Wednesday, January 26, 2011

That's it, I quit!

Okay, I think I've been really hesitant about posting to my blog because early on I found the 30 Day Teacher Blog Challenge, and I thought that I  found it at just the right time, but I have discovered that it has only made me feel very restricted in my blogging endeavors. I think blogging can really be something that is unique, raw, and real, and this challenge has presented so many structured activities, that the complacency (of which I've previously complained) has inevitably returned. I want my blog to be an extension of my mind, not the extension of something that has already been thought up.

Throughout the past couple of weeks, I've found myself reluctant to post any real thoughts because I felt bogged down by the challenge; I felt as though it were something that I had determined I would complete, so therefore I had to do it. I honestly can't remember that last time I quit something. I will generally forge through, and despite any obstacles, I will get it done.

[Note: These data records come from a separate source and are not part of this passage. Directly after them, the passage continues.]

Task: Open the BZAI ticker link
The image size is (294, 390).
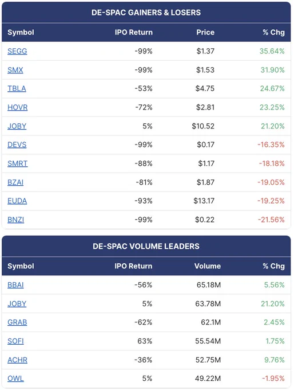Action: tap(15, 182)
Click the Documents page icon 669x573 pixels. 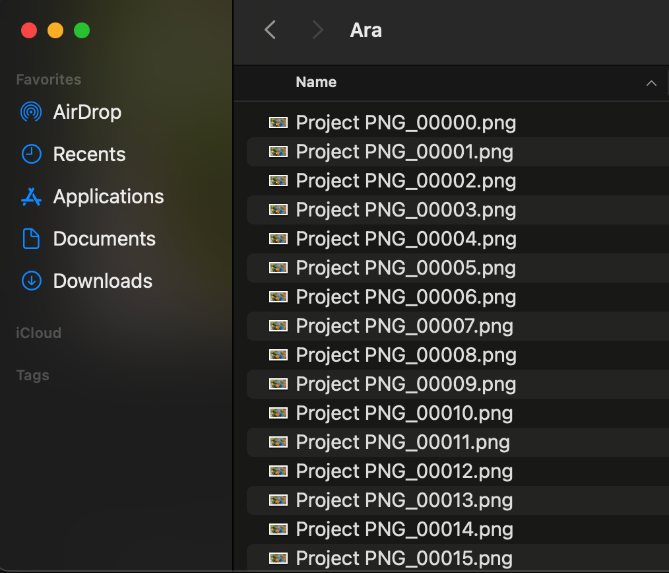pyautogui.click(x=31, y=239)
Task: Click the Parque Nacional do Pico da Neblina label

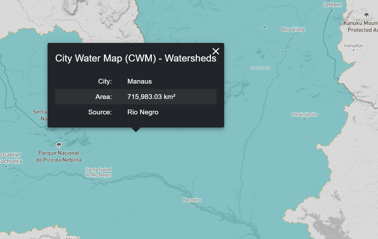Action: [58, 156]
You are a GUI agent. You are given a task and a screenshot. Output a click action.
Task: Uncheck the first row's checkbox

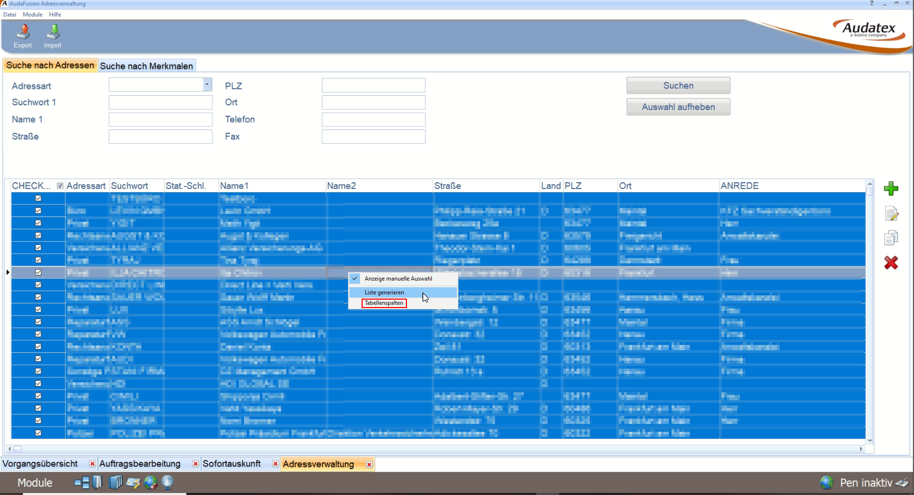pos(38,199)
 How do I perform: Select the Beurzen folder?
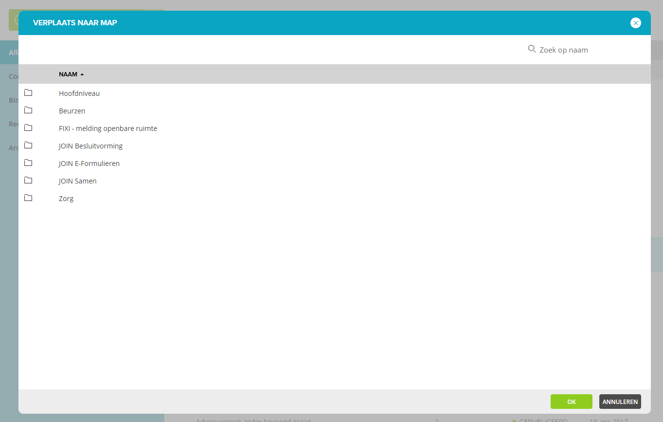[72, 110]
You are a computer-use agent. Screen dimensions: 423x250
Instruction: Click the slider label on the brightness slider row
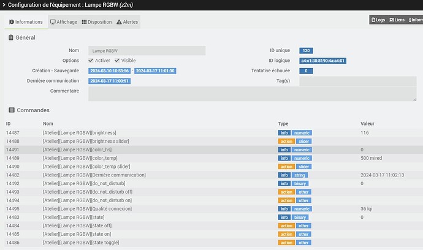tap(303, 141)
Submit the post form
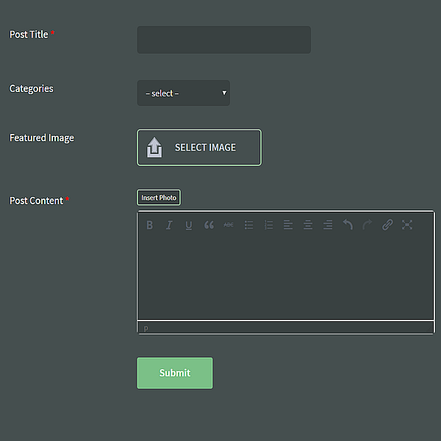441x441 pixels. 174,373
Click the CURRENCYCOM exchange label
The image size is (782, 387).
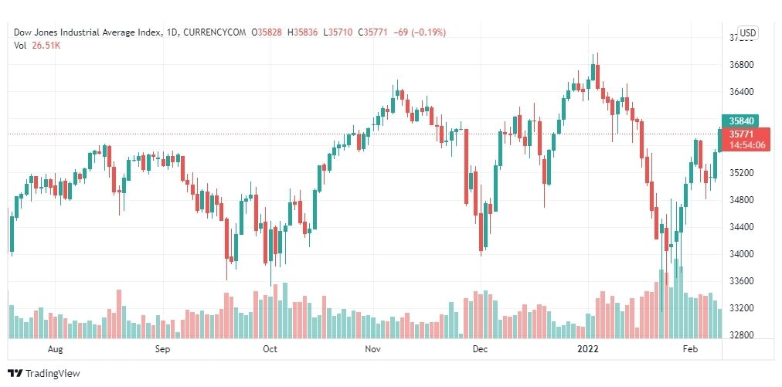pyautogui.click(x=215, y=32)
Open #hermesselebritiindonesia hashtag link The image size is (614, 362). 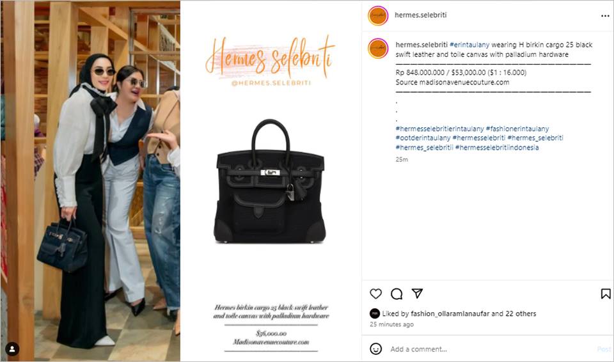497,148
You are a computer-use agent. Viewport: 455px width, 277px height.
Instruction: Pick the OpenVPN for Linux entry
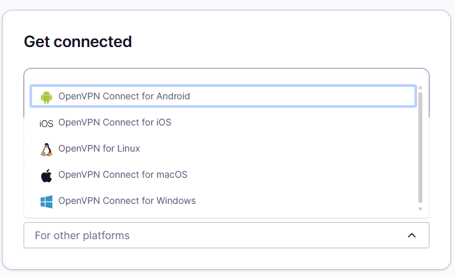(99, 148)
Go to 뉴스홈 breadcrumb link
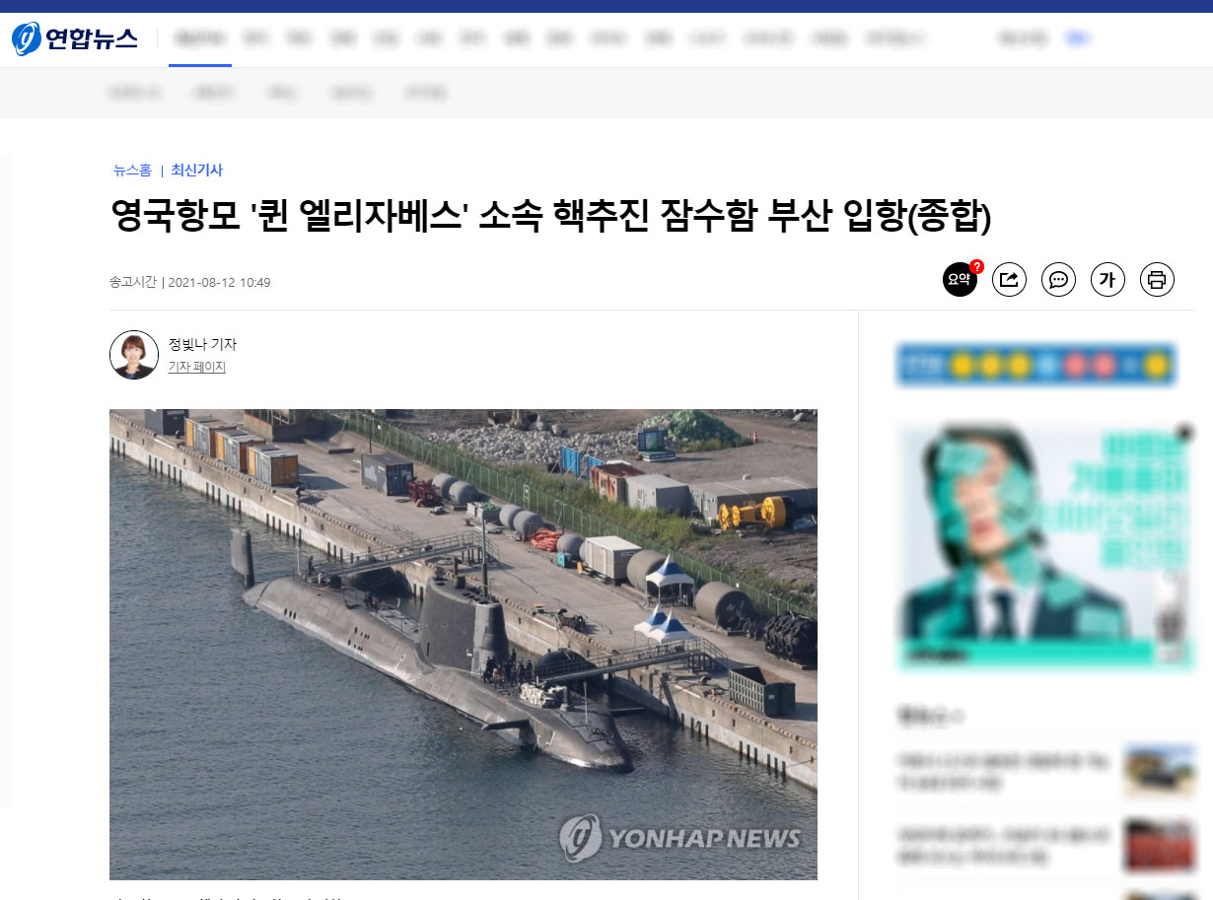This screenshot has width=1213, height=900. pyautogui.click(x=132, y=171)
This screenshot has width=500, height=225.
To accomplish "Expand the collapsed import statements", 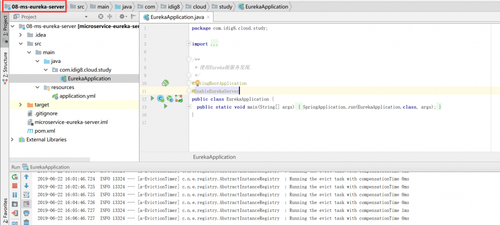I will click(x=189, y=44).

Well, here it is, I give up the blog challenge. I'm not giving it up because it's too hard, in fact it's too mindless and easy. It's just all about answering basic questions and posting general things--things that could easily be adapted to a larger audience. I am not a large audience, and my blog is not constructed from a large group of writers or teachers; it's written only by me. If I have something that I want to discuss on my blog, then I want to be able to freely discuss it, and not have to search for the next blog challenge. I make this sacrifice of quitting in an effort to rejuvenate the spirit of my lost blog.

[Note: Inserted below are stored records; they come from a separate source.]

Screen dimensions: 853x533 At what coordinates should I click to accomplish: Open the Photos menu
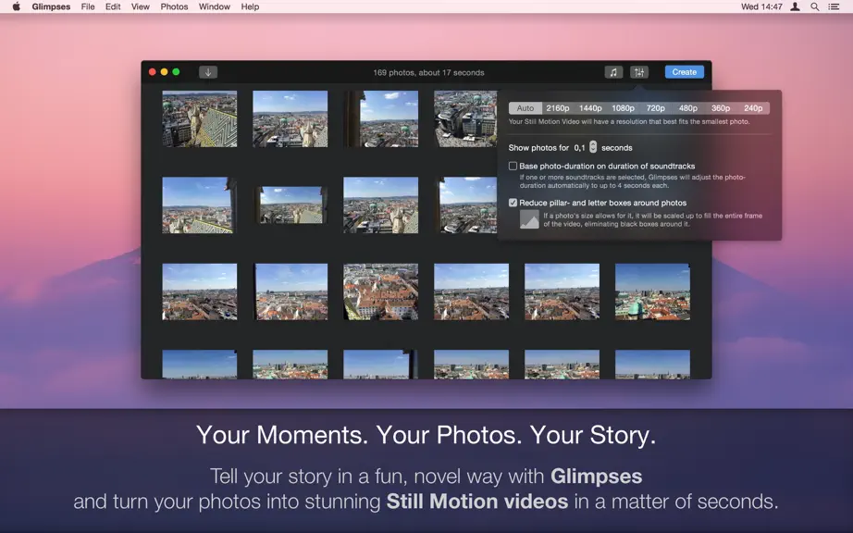click(x=174, y=6)
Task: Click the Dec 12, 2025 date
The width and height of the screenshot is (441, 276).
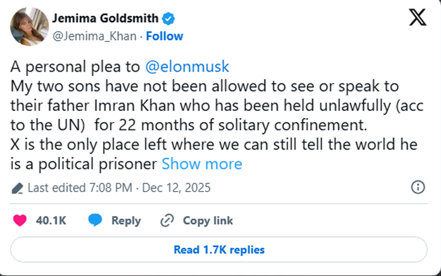Action: click(x=176, y=188)
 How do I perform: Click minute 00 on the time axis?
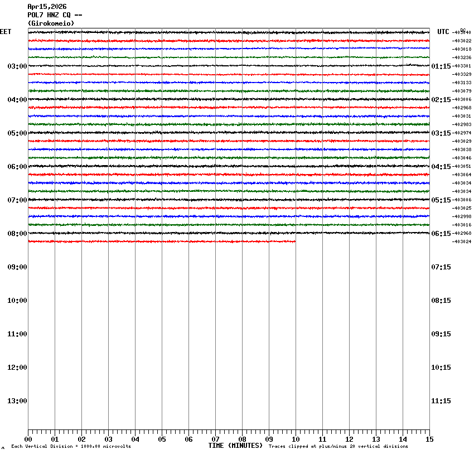28,439

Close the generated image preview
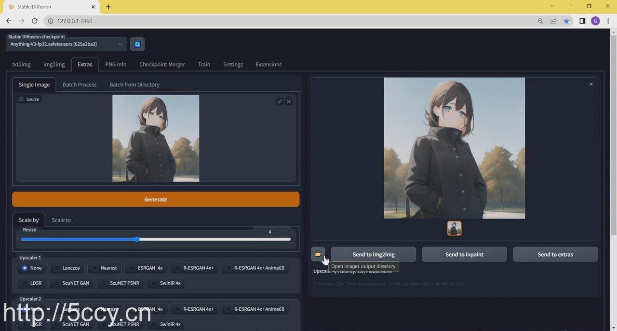point(591,84)
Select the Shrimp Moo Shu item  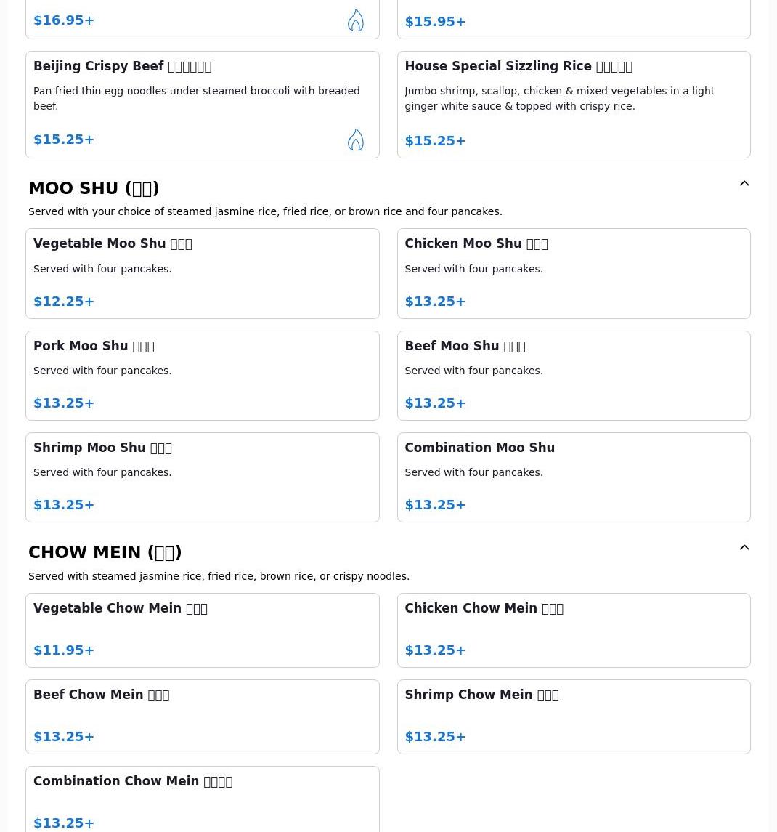[x=202, y=477]
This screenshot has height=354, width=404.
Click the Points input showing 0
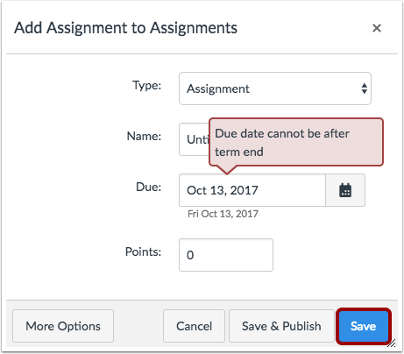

In a way, the challenge was probably appropriate for me, since I often have  tendency to say things I probably shouldn't or write off topic. The challenge would have helped me to restrict my natural indecent tendencies. Now, I see this as a new challenge for myself. I can't let restrictions dictate the my own restrictions, but rather I must learn to indulge in multiple avenues with my own restrictions; I must form and reform myself constantly. I can't leave it up to anyone or anything else to do that for me. I think ridding myself of this "blog challenge" will help me to defeat the real challenge: construct an interesting blog. If my blogging efforts are unsuccessful after this, then it's my fault and my fault only. I guess I have to start taking responsibilities for my own writing endeavors, and I mustn't always depend on the restrictions and guidelines of others

Let the real challenge begin!


  1. I wonder if there is something to be said for striking a balance between the two approaches. That is, sometimes it might be helpful to have a prompt or a question that spurs invention. Other times the "call to write" might draw its impetus from something else. For my own blogging practices, I find it helpful to keep all options available. I like to follow a meme occasionally (although memes have largely been absorbed into Facebook; I don't see them playing out among blogs much these days), and other times I want to break frame, experiment, try something different. All of this is to say, at the same time, that I tend to find long term blogging prompts (e.g., 30 days on x) difficult because I either get bored or find them too restrictive.

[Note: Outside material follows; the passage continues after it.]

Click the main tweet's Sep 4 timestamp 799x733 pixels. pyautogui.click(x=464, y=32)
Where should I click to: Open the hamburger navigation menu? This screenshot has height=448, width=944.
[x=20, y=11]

  2. Yeah, I think there's definitely something different about posting a response to something a few times, opposed to having to follow such strict guidelines that really don't evoke much thought. I think in a teaching situation it can be helpful to give prompts for students because they should be able to respond thoughtfully due to the class material, etc. With the Teacher Challenge, there was really no content to respond to; it was just made for an extremely general and broad audience.